While not the most useful tool, I wanted to share the Nmap alarm that I used on a recent engagement.
Nmap Alarm – Introduction
During an internal engagement, there was one host (actually the only practical target) that was proving a bit problematic.
We knew that we had access to this host, but it would only be online occasionally and seemingly randomly. Note: as I found out later, it was because this was the only workstation at the site, and the user would put it to sleep when he finished.
In this case, I needed to know when I would be able to attack, regardless of what time it was.
Building the Alarm
First, I just threw together a quick wrapper script for nmap that would serve as my alarm.
This script just scans the target IP and port every 5 seconds, and then print the “Ring terminal bell” character every one second.
#!/bin/bash while : do sleep 5 if [[ $(nmap -p 445 192.168.10.72 -oG - | grep -i open) ]]; then echo "!!!!!!!!!!!445 is open GO GO GO GO GO GO GO GO GO GO!!!!!!!!!" while : do echo -ne "\x07" sleep 1 done else echo "Nope, still dead." fi done
While not the prettiest script, this worked out perfectly for my scenario.

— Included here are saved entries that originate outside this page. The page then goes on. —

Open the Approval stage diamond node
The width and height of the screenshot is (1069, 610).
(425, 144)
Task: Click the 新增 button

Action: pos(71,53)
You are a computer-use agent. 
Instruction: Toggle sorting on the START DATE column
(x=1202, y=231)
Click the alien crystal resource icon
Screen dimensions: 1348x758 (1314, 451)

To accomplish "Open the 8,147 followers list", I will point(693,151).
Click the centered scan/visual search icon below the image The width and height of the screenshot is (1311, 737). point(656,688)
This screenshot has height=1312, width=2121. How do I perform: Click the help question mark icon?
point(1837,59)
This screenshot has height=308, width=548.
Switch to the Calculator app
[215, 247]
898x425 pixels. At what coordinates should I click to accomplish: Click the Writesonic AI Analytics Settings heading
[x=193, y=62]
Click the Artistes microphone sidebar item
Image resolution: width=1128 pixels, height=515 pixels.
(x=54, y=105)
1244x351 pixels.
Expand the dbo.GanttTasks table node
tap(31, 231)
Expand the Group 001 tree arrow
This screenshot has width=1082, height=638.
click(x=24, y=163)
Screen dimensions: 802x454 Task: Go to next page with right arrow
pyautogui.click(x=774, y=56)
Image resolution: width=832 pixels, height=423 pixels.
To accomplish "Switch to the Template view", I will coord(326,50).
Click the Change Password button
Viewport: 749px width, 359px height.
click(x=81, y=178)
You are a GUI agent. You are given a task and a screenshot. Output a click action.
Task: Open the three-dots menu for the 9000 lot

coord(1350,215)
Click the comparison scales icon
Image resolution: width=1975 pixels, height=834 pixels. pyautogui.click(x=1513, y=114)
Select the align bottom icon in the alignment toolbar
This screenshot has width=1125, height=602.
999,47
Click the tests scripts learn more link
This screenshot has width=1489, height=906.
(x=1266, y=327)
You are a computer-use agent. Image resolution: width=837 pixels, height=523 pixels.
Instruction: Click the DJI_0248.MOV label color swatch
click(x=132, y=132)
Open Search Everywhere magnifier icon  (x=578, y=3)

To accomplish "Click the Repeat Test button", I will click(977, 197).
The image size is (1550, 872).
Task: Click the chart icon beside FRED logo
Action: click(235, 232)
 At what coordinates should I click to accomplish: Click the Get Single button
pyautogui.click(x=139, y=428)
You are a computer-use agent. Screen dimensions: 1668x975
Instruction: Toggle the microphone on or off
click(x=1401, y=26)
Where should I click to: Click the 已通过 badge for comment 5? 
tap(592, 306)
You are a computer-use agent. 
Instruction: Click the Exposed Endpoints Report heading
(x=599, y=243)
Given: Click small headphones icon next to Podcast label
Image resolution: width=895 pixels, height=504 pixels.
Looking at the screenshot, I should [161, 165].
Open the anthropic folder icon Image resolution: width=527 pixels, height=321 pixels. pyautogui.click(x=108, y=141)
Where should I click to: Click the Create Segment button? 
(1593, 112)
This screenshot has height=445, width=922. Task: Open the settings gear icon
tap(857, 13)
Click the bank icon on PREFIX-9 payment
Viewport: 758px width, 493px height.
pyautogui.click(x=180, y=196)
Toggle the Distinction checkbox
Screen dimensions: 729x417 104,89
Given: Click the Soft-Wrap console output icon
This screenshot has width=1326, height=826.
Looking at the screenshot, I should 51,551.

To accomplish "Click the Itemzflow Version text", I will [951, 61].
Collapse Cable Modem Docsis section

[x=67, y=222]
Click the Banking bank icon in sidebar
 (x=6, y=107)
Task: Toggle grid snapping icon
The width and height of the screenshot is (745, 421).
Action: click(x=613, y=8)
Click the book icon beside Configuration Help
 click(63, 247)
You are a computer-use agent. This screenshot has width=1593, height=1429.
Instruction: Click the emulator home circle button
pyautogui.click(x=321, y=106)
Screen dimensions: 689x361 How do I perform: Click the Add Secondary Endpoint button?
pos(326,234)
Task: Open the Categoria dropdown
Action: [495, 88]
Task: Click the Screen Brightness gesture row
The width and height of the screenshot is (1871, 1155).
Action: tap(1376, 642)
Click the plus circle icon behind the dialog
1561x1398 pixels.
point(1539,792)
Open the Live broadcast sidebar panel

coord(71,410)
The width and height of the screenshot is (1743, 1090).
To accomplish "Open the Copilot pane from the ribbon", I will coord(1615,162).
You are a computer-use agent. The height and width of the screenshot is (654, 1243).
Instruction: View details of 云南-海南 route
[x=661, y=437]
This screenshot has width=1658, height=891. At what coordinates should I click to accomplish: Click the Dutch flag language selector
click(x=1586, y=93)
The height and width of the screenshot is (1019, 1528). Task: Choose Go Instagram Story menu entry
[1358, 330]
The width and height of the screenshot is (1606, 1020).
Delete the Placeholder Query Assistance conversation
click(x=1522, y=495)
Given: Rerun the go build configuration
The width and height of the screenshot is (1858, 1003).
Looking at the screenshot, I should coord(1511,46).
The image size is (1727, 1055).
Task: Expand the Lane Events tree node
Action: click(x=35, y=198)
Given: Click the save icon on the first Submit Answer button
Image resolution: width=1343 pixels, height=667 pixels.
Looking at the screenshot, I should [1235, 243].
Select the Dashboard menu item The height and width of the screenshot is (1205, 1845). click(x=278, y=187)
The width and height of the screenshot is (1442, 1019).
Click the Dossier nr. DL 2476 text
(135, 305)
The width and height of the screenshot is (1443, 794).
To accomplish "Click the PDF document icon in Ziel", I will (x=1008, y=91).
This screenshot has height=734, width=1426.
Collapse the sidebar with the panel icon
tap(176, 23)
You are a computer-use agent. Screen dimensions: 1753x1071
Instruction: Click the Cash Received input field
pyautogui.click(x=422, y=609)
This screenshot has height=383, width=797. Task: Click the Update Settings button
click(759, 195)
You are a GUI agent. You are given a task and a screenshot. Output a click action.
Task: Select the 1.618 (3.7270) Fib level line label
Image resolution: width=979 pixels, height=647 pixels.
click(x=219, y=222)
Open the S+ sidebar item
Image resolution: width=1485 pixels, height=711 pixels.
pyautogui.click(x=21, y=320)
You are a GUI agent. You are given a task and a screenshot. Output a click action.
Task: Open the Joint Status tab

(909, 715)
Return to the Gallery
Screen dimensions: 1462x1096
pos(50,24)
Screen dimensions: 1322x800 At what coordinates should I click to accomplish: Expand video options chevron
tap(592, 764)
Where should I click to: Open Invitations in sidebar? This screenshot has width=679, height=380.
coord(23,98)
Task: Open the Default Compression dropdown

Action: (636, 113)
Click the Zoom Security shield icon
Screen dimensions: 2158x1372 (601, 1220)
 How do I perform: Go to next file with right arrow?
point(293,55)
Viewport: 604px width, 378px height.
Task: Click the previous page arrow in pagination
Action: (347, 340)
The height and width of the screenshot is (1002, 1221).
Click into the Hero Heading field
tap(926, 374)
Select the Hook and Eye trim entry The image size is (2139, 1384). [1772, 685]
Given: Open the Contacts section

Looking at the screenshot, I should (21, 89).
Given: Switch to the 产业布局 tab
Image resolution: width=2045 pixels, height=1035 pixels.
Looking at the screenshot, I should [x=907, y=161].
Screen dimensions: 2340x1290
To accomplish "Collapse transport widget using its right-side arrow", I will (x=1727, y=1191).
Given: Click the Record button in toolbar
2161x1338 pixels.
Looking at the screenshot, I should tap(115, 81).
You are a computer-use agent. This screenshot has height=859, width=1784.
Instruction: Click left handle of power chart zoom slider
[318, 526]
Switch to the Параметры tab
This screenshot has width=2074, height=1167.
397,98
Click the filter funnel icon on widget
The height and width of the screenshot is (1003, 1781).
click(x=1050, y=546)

Rays-MacBook-Pro:tools doyler$ ./alarm.sh Nope, still dead. Nope, still dead. Nope, still dead. ... !!!!!!!!!!!445 is open GO GO GO GO GO GO GO GO GO GO!!!!!!!!! ^C
Nmap Alarm – Conclusion
The main point of this post wasn’t alarm.sh, but rather an interesting solution to an engagement problem that could happen to anyone.
Note that you will need to restart the alarm script if the host goes offline. My first script doesn’t restart the scanning, but this could be easily added.
Hopefully this will at least lead you to more create solutions for weird pentesting problems!